### PROBLEMS AND TASKS
A. Can you rewrite the case summary's passage that begins at the words "- The Policy" and stops after "American Fire appealed.", with "district court" replaced by "trial court"?
B. How would the case summary of American Fire v. Hegel go on from the point where it stops?

-- start of TEXT SHOWN --

American Fire and Casualty Co. v. Mary Hegel
2017 U.S. App. LEXIS 2152
| 8th Cir. | 2017Background
- Adam Fetzer, a Papa John’s delivery driver, died in a North Dakota car accident while driving his own vehicle during work; the at-fault driver’s liability policy paid $25,000.
- Papa John’s (Kentucky) purchased a nationwide business auto Policy from American Fire (incorporated in Ohio, principal place in Massachusetts); Policy was negotiated and delivered in Kentucky and premiums paid in Ohio.
- The Policy insured Papa John’s employees’ vehicles across multiple states and included state-specific endorsements; Fetzer’s vehicle was garaged and the accident occurred in North Dakota.
- Fetzer’s estate (represented by Hegel) sought underinsured motorist (UIM) benefits from American Fire; American Fire denied the claim and sued for declaratory judgment.
- The district court applied North Dakota law, held American Fire required to provide UIM coverage, and awarded $100,000; American Fire appealed.
- The Eighth Circuit reversed, holding Kentucky law governs the Policy and therefore American Fire had no obligation to provide UIM benefits under Kentucky law.

-- end of TEXT SHOWN --
-- start of GIVEN INFORMATION --

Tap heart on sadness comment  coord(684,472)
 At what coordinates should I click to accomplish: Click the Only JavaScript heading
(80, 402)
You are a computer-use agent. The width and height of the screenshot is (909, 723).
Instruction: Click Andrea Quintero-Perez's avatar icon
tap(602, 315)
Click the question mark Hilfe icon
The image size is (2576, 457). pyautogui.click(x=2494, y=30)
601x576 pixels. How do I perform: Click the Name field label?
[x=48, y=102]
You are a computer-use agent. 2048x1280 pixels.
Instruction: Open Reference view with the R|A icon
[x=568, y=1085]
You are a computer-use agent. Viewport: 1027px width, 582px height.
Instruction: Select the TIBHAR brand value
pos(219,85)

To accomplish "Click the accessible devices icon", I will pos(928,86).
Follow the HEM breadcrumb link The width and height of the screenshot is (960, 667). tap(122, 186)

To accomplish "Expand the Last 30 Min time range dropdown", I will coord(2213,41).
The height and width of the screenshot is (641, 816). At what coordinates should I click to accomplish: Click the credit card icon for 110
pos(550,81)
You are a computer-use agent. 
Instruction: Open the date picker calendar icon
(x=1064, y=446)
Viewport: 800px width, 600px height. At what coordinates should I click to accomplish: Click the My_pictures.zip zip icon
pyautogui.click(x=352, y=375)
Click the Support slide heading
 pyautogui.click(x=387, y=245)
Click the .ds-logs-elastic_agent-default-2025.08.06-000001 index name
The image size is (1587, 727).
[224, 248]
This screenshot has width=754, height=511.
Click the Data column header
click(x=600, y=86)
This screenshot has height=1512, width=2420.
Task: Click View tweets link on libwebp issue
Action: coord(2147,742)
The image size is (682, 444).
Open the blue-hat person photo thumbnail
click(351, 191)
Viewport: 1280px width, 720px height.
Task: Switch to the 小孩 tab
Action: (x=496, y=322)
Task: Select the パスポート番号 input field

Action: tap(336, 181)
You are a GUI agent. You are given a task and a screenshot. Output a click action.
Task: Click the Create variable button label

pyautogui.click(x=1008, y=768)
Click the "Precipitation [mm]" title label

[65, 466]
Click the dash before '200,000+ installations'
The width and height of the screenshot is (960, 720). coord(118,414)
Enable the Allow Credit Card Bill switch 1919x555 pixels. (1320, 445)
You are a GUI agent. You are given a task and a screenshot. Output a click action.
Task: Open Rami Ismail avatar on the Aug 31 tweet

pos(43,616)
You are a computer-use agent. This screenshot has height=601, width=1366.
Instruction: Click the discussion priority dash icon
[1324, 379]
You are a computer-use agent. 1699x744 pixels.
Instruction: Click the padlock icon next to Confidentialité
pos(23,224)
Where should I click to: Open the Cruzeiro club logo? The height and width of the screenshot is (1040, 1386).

-- end of GIVEN INFORMATION --

### ANSWERS TO THE PROBLEMS
A.
- The Policy insured Papa John’s employees’ vehicles across multiple states and included state-specific endorsements; Fetzer’s vehicle was garaged and the accident occurred in North Dakota.
- Fetzer’s estate (represented by Hegel) sought underinsured motorist (UIM) benefits from American Fire; American Fire denied the claim and sued for declaratory judgment.
- The trial court applied North Dakota law, held American Fire required to provide UIM coverage, and awarded $100,000; American Fire appealed.

B.
Issues
| Issue | Plaintiff's Argument | Defendant's Argument | Held |
|---|---|---|---|
| Choice of law: which state’s law governs the Policy | Hegel: North Dakota law applies because loss, parties, and accident occurred in ND | American Fire: Kentucky law governs because contract was negotiated, delivered, and purchased in KY for a KY insured | Court: Kentucky law governs (ND choice-of-law test favors KY) |
| Is UIM coverage required under the Policy | Hegel: ND statutory law requires UIM coverage and applies | American Fire: KY law controls and does not require UIM coverage | Court: KY law applies; no required UIM under KY law |
| If ND law applied, is American Fire liable for $100,000 in UIM benefits | Hegel: district court awarded $100,000 | American Fire: award unsupported; ND law mandates minimum only | Court: even if ND law applied, statutory minimum (at least $25,000) applies; $100,000 award was unsupported |
| Is the tortfeasor “underinsured” under ND law after receiving $25,000 | Hegel: sought UIM top-up after tortfeasor’s payment | American Fire: $25,000 satisfies tortfeasor’s liability; thus not underinsured | Court: under ND law the tortfeasor is not underinsured (no UIM recovery) |
Key Cases Cited
- Plante v. Columbia Paints, 494 N.W.2d 140 (N.D. 1992) (multistate insurance policy contacts reduce significance of forum where loss occurred)
- R.D. Offutt Co. v. Lexington Ins. Co., 342 F. Supp. 2d 838 (D.N.D. 2004) (applying forum choice-of-law factors when policy covers multiple states)
- Daley v. American States Preferred Ins. Co., 587 N.W.2d 159 (N.D. 1998) (North Dakota’s two-prong choice-of-law test adopting Leflar factors)
- Nodak Mut. Ins. Co. v. Wamsley, 687 N.W.2d 226 (N.D. 2004) (describing application of Leflar’s considerations)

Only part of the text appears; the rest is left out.